O El Niño já está presente e deve se fortalecer até o inverno de 2026/2027 no Hemisfério Norte, segundo a Administração Nacional Oceânica e Atmosférica dos Estados Unidos (NOAA). Para o trimestre entre novembro de 2026 e janeiro de 2027, o órgão estima 63% de probabilidade de o fenômeno atingir intensidade muito forte. A própria NOAA ressalta, porém, que eventos intensos não produzem os mesmos efeitos em todas as regiões.

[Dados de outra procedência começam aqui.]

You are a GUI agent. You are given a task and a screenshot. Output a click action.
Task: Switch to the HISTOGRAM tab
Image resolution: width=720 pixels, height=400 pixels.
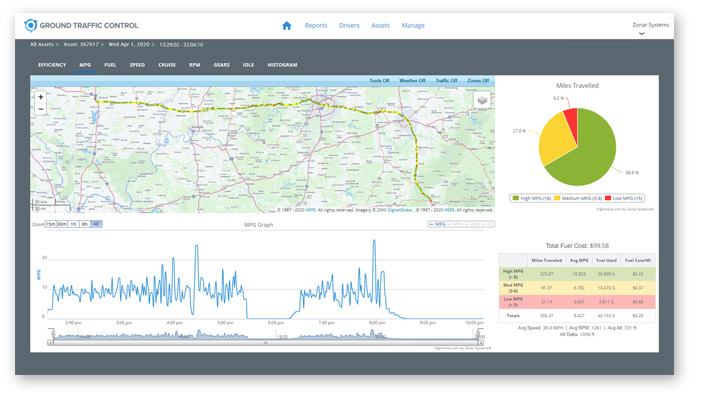coord(282,65)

Para o agronegócio brasileiro, mudanças no regime de chuvas podem alterar calendários de plantio e colheita, afetando também o transporte de insumos, a movimentação portuária e a necessidade de espaços temporários para estocagem. Interrupções em rodovias, limitações na navegação fluvial e atrasos na distribuição tendem a pressionar fretes e operações logísticas.
Fluxo de insumos
Fertilizantes estão entre os segmentos mais expostos porque dependem de importação, desembarque em portos e distribuição dentro de janelas definidas pelo plantio. Caso haja atraso no calendário agrícola, volumes podem permanecer mais tempo em terminais, retroáreas, cooperativas e distribuidores.

Açúcar e café também exigem atenção. Excesso ou falta de chuva pode desorganizar o ritmo das safras e concentrar a chegada de produtos aos armazéns, elevando a demanda por estruturas adicionais em períodos de pico.
“O El Niño impacta a lavoura e reorganiza toda a logística do agronegócio. Quando o escoamento para e os insumos precisam ser estocados com urgência, a procura por soluções flexíveis de armazenagem cresce de forma imediata”, afirma Sergio Gallucci, diretor Comercial e de Marketing da Tópico.
Armazenagem ganha peso
Segundo a empresa, cerca de 70% de suas estruturas destinadas à cadeia logística estão instaladas em portos e áreas retroportuárias. A companhia informa manter entre 150 mil e 200 mil metros quadrados de estruturas disponíveis para pronto atendimento, com início de implantação entre três e 15 dias após a contratação.
Diante da incerteza climática, o planejamento logístico ganha importância para reduzir riscos de paralisação, perda de qualidade dos produtos e aumento de custos ao longo da cadeia.